Solo nel secondo millennio si è arrivati a chiarire le ragioni del primato petrino spostando l’attenzione dalla “sedes” al “sedens”, dalla Chiesa di Roma al suo Vescovo. Il Concilio Vaticano I (1870) considerava il papa come “perpetuo e visibile principio e fondamento dell’unità sia dei Vescovi che della moltitudine dei fedeli”.
Il Concilio Vaticano II (1963-65) ha affermato il primato del Papa dentro il Collegio dei Vescovi e la Gerarchia dentro e al servizio del popolo di Dio.

III - ATTUALITÀ DELLA SINODALITÀ
Più volte papa Francesco ha affermato che la Sinodalità è una dimensione costitutiva della Chiesa. Anzi ha sottolineato con una certa autorevolezza che “il cammino della sinodalità è ciò che si aspetta dalla Chiesa del terzo millennio”.
Certamente dal Concilio Vaticano II si è fatto un buon cammino nell’ambito della sinodalità sia nei Sinodi della Chiesa universale sia in quelli delle Chiese locali, anche se il tratto dominante è stato quello della Gerarchia nei diversi livelli. Si è cercato di coinvolgere tutto il popolo di Dio, ma questo impegno si è espresso in un modo informale.
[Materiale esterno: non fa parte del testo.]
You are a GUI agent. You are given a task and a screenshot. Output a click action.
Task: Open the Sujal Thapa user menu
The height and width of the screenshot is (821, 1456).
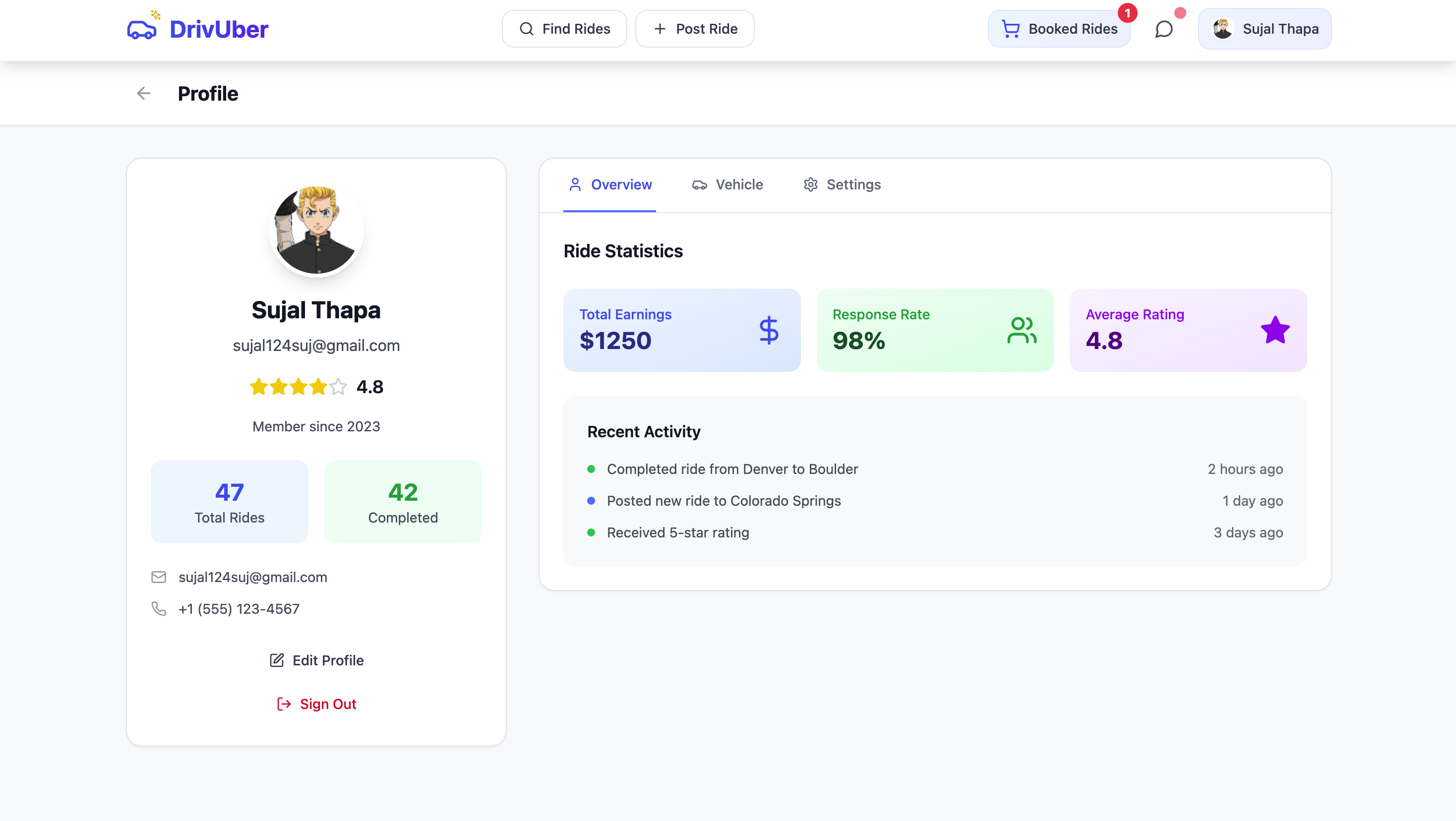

Sia la proposta delle tematiche, sia lo svolgimento e sia le conclusioni di quelle assemblee, il ruolo determinante, per non dire esclusivo, è stato svolto dal Clero.
L’ora storica che stiamo vivendo, anche con l’invito pressante di papa Francesco, ci sollecita a valorizzare tutti i componenti della Chiesa nella varietà dei ministeri e carismi. Già il cardinale Dionigi Tettamanzi indicava una Chiesa con tre caratteristiche fondamentali: la Comunione, la Corresponsabilità e la Collaborazione. Un’attuazione credibile di questo camminare insieme è proprio il Sinodo minore della Diocesi di Milano su “Chiesa dalle Genti”. Le tappe sono notevoli: la fase di contemplazione (la Chiesa dalle Genti è un dono di Gesù Cristo a partire dalla Pentecoste con l’effusione dello Spirito Santo), la fase dell’ascolto (tutte le realtà della Diocesi, dal centro alla periferia sono coinvolte) e la fase delle decisioni non con il criterio della maggioranza, ma della docilità allo Spirito Santo per rispondere a ciò che Gesù desidera e vuole da noi oggi nella terra ambrosiana. Ciò esige da tutti una libertà interiore dei figli di Dio.